Directions for this task: Each record below needs to be reproduced precisely, though not its pictures.

================

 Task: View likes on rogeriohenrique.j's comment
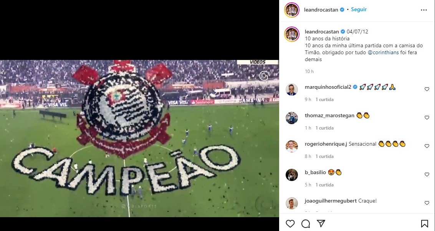[x=324, y=156]
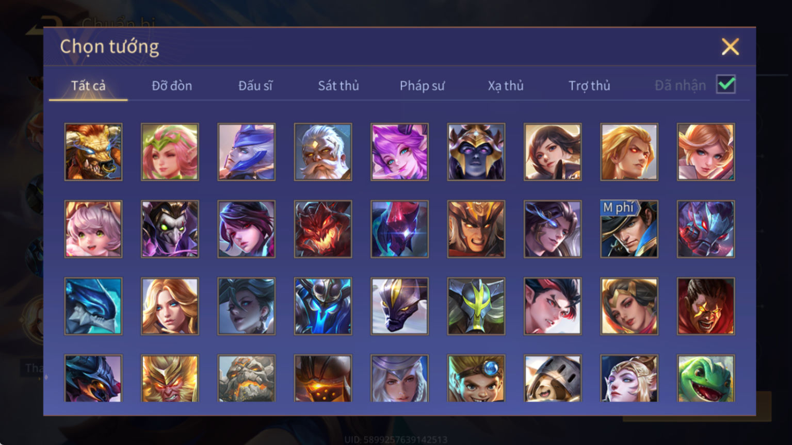Open the Sát thủ tab
The image size is (792, 445).
(338, 86)
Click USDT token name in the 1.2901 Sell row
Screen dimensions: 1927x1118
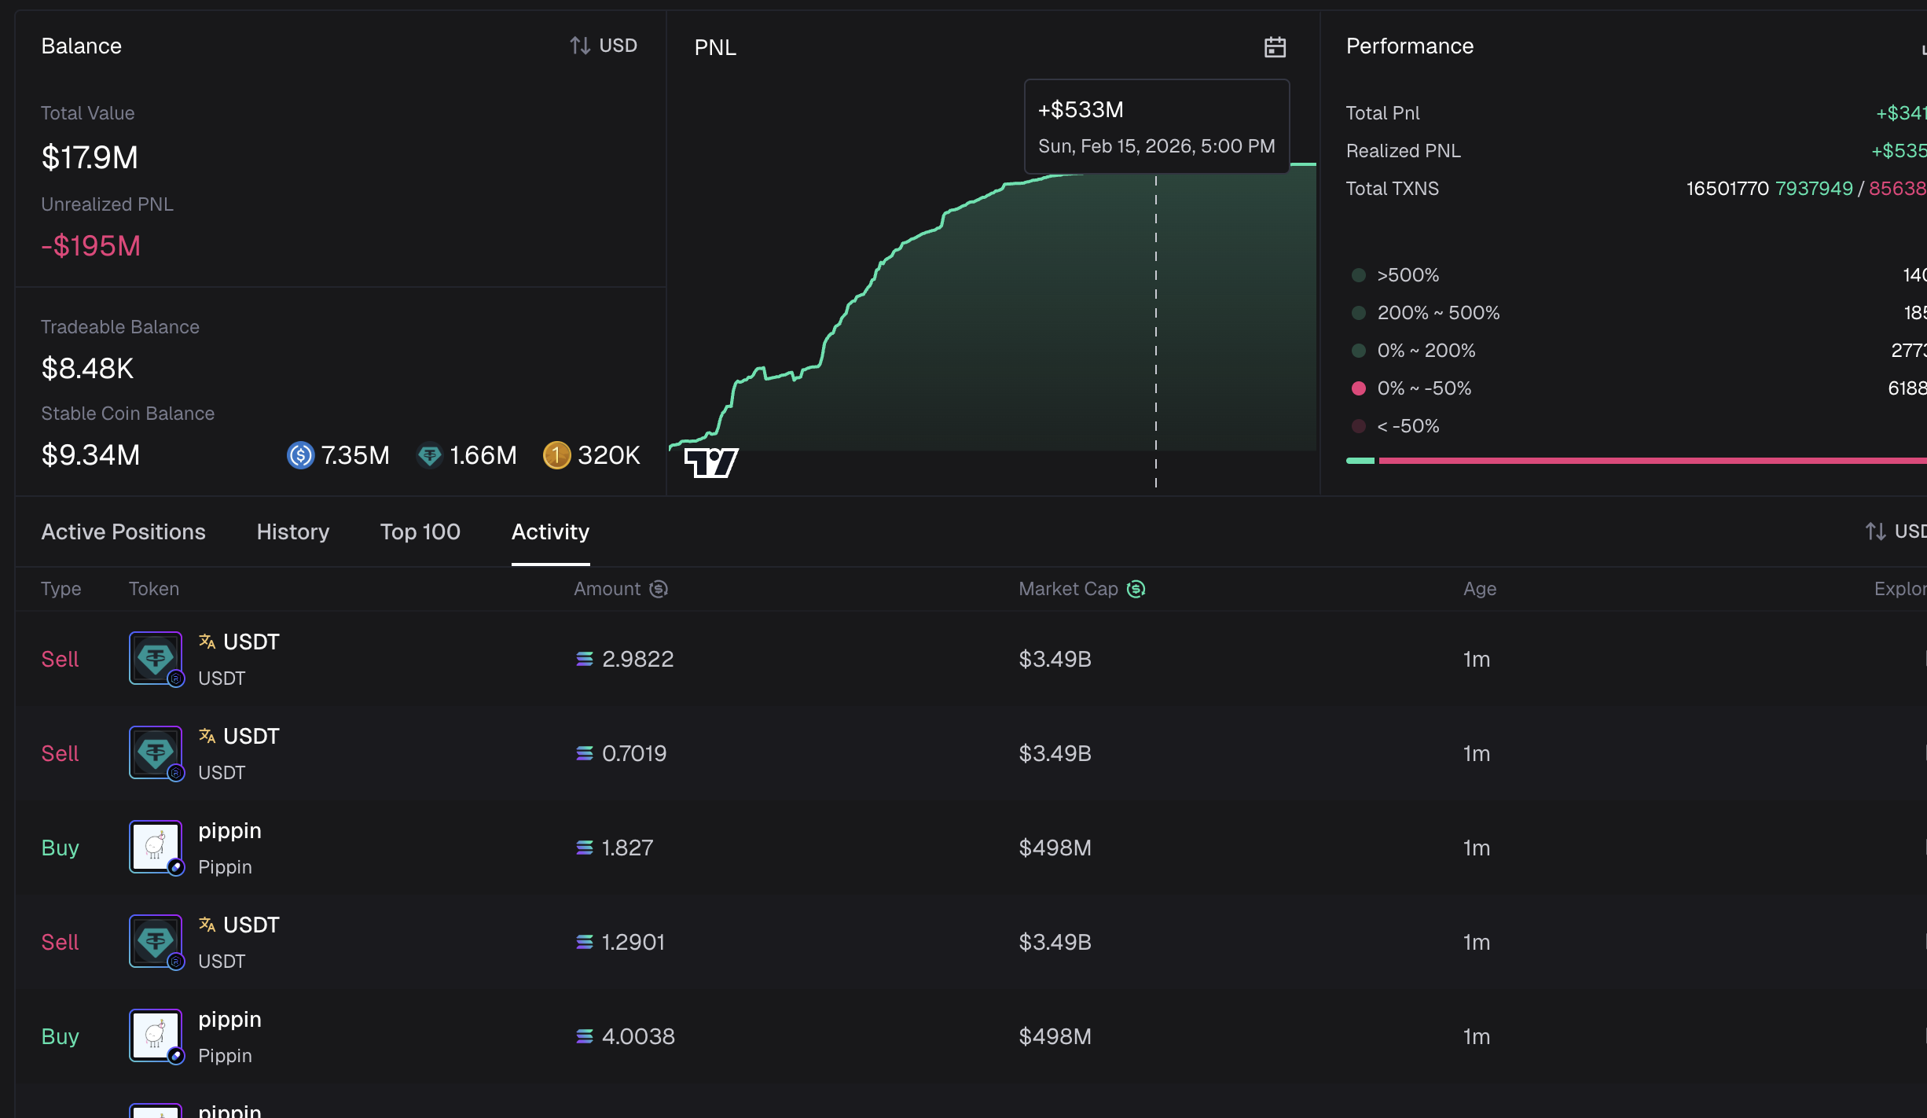pos(251,925)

================

Exercise response:
 Task: View likes on rogeriohenrique.j's comment
[x=324, y=156]
Open the Sát thủ tab
The image size is (792, 445).
(338, 86)
Click USDT token name in the 1.2901 Sell row
Screen dimensions: 1927x1118
pos(251,925)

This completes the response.